Al-Saa Church, also known as the “Clock Church” after its distinctive clock tower, is only a few hundred yards from the Great Mosque of al-Nuri, where Islamic State leader Abu Bakr Al-Baghdadi declared a caliphate in 2014.
Militants used explosives last month to demolish the 12th century mosque and its distinctive leaning minaret – known as al-Hadba, or “the hunchback” – but spared the nearby church.
That the church survived is a surprise since it was reputed to have been destroyed more than a year ago.
In April 2016, Britain’s The Telegraph newspaper reported that the church had been blown up – something that would have been routine for ISIS, which has targeted historic buildings and ancient relics throughout the Middle East during their three-year reign of terror.
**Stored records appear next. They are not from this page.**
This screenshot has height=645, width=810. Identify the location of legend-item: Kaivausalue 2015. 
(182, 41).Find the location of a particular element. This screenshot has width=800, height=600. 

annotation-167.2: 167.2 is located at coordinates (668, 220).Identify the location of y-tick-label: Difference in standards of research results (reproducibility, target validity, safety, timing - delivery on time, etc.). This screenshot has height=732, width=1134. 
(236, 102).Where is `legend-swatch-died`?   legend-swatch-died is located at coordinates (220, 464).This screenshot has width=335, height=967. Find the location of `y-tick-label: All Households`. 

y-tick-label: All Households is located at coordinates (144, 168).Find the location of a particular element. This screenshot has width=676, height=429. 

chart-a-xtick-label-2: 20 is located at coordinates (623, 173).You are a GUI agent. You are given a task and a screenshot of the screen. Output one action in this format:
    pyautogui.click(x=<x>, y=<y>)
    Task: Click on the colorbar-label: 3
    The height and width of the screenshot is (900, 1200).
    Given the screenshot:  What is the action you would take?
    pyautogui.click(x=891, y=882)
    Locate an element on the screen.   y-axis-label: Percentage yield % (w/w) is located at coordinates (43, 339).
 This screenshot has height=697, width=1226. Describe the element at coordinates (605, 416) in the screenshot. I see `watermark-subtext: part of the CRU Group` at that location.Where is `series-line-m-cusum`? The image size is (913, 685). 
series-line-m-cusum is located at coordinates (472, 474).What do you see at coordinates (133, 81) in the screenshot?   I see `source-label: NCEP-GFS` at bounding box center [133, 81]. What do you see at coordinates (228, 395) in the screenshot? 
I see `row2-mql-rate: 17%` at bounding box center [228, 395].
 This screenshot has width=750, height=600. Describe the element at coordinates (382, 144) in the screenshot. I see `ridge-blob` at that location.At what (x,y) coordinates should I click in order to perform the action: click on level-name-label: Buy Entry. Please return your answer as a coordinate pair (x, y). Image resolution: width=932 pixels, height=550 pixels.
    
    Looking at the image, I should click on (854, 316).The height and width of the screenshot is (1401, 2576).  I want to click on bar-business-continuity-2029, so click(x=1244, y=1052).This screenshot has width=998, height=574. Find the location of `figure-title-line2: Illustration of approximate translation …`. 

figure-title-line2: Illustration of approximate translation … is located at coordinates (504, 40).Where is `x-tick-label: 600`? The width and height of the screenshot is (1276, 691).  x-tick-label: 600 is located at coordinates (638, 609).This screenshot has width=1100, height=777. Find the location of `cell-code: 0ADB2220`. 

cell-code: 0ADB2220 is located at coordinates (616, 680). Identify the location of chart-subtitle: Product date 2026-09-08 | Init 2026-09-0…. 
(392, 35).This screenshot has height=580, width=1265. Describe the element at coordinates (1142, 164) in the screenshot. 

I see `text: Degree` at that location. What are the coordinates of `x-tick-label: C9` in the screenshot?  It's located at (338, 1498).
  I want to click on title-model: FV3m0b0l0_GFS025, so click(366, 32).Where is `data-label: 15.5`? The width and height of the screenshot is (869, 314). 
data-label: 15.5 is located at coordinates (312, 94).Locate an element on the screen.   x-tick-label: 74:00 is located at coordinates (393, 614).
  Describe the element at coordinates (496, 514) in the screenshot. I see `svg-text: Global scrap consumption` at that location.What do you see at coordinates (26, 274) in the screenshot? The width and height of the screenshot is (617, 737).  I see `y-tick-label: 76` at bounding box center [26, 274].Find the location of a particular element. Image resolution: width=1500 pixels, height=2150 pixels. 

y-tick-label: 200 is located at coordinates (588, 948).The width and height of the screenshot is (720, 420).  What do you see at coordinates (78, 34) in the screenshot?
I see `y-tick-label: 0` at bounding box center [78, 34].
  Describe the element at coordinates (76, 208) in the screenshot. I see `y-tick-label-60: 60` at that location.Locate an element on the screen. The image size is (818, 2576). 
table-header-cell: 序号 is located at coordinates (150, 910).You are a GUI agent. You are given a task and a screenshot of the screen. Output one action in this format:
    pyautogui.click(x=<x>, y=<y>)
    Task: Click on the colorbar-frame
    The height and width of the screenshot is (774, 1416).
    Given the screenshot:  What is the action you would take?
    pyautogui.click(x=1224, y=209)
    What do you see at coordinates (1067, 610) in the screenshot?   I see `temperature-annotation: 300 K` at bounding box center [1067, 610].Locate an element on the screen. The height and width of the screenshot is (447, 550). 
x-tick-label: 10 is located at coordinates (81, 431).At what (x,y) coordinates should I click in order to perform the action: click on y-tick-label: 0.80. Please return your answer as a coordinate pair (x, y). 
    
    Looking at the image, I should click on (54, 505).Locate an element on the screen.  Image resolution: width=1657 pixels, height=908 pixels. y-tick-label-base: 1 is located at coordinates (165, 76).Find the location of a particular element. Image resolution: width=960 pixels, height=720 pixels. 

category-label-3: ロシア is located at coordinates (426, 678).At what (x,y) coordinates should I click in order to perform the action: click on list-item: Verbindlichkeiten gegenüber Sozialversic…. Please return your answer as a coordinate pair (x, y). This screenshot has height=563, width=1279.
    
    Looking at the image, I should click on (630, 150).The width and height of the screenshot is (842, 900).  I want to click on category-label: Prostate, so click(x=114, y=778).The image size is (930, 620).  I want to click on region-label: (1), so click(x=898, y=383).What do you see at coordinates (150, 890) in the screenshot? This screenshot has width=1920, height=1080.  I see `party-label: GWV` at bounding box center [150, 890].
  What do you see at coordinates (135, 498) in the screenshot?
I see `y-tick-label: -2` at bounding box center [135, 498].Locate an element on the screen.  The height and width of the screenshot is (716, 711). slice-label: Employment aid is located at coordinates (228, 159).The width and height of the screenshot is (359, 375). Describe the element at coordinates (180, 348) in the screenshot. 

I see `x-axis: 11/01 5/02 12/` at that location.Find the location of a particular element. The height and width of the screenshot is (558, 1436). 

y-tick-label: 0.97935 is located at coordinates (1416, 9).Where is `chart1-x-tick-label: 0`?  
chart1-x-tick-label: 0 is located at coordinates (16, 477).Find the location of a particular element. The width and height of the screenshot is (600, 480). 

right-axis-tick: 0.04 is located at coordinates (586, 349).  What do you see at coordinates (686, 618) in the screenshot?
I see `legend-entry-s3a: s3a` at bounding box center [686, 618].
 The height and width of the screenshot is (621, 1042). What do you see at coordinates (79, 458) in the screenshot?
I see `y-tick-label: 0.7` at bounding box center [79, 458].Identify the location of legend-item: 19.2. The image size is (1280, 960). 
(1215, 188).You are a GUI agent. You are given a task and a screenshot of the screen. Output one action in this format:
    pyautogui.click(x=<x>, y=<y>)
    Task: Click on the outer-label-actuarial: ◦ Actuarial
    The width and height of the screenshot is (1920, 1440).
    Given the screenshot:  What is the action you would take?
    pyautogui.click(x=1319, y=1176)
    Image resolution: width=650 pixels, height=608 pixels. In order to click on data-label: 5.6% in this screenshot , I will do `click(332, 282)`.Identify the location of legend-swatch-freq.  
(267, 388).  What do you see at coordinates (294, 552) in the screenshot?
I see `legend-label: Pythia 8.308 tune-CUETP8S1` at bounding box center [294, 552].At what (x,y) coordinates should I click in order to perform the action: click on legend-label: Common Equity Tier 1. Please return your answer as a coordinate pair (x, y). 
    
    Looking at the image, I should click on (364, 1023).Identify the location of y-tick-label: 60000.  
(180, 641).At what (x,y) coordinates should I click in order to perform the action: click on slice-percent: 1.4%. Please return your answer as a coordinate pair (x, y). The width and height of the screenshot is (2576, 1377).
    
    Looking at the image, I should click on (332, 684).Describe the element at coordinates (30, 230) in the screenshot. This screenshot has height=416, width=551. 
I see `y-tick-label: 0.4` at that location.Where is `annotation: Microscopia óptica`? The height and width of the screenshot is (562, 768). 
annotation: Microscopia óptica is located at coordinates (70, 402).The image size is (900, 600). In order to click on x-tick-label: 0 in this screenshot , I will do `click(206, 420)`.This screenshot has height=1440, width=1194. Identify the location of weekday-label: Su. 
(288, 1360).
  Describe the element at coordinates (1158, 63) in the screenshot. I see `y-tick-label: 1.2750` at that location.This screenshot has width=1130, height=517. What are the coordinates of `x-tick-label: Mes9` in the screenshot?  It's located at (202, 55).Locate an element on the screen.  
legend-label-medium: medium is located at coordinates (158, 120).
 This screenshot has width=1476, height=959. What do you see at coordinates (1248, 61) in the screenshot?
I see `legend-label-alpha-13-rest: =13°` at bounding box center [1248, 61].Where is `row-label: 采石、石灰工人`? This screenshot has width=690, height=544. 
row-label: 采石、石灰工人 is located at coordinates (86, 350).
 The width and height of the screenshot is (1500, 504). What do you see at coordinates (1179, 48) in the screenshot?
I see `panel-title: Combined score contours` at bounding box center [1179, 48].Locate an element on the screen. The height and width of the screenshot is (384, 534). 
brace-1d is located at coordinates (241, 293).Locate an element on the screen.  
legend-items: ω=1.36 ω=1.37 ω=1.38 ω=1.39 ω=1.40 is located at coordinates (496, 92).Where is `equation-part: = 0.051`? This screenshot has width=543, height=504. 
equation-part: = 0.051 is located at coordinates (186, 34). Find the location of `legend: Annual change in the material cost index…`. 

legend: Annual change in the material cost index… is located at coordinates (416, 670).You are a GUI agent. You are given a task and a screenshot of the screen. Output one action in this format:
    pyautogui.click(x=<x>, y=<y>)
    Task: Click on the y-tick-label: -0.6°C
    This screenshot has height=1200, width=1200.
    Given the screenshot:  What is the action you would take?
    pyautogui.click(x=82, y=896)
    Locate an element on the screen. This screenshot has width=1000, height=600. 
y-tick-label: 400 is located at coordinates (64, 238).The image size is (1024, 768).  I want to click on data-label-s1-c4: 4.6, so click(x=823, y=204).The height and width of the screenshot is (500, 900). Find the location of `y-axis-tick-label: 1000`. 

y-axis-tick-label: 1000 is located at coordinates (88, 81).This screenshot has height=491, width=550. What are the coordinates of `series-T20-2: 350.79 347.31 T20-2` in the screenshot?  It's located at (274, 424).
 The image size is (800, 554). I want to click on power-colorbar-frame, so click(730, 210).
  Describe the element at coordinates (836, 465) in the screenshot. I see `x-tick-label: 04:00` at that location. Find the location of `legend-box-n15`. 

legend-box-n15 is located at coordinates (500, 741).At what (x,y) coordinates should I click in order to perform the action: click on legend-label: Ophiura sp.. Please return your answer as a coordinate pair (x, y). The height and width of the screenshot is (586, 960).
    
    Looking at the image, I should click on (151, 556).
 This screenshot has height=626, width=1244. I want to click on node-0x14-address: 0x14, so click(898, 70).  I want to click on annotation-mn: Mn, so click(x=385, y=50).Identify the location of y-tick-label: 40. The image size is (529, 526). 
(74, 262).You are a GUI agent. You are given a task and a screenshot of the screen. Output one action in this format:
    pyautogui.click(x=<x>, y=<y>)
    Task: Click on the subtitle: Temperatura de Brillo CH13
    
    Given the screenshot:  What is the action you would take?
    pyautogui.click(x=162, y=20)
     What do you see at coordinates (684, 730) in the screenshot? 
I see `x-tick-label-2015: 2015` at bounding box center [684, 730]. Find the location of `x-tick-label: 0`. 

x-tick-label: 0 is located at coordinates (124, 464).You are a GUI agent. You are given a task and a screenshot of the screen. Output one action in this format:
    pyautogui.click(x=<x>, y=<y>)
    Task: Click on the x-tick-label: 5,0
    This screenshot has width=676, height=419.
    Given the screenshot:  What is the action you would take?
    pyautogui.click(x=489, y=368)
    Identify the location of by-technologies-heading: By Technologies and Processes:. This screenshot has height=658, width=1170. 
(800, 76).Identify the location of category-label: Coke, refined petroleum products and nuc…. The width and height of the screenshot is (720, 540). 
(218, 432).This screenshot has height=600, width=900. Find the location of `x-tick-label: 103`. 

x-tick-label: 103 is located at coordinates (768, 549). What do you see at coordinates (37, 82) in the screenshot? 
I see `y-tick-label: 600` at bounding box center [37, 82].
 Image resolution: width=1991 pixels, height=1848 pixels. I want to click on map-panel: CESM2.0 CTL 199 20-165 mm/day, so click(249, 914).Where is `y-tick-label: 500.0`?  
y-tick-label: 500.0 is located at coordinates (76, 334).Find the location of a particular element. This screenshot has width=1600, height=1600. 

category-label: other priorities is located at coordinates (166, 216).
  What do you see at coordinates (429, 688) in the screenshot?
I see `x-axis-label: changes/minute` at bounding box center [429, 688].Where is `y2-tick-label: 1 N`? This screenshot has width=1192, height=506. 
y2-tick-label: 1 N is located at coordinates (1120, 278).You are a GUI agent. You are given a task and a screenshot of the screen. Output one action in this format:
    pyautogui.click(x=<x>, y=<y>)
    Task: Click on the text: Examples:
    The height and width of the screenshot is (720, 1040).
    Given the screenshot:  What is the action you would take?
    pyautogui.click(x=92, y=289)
On Thursday, a group of Iraqi federal police and an armored Humvee were parked beside the damaged but relatively intact church.
The clock tower, a gift from Empress Eugenie, wife of Emperor Napoleon III of France, when the church was built by Dominican Fathers in the 1870s, still stands, minus its clock, amid a nightmarish landscape of collapsed homes and bomb-cratered streets.
A wall beside the church has been spray-painted with a message from “Lt. Mohammed EOD – IED,” suggesting the area may have been cleared of booby traps, though the police walk gingerly in and around the building.
One of them, Sgt. Bassam Nadhim Ibrahim, said security forces killed many enemy fighters in the battle to capture the church.
Ibrahim said U.S. ground troops weren’t involved in the battle to liberate the church.
“They only helped from the air,” he said of American forces, who bombarded the Old City with air and artillery strikes to overcome ISIS defenses.
“It was a base,” he said of the church, which was used as a headquarters by an ISIS unit known as the “Devil’s Battalion,”
Ibrahim and other police officers climbed up a metal gate propped against a wall to tear down a black ISIS banner inside the church.
Bulletproof vests marked “police” and military clothing abandoned by the militants remained on the floor of the building.
The church roof, reached by clambering up a pile of rubble and some concrete steps, overlooks the ruins of al-Nuri and offers 360-degree views of the Old City.
It was a sniper’s nest for the militants. Once it was captured, Iraqi security forces used it to call in air and artillery strikes on enemy positions nearby, police officers said.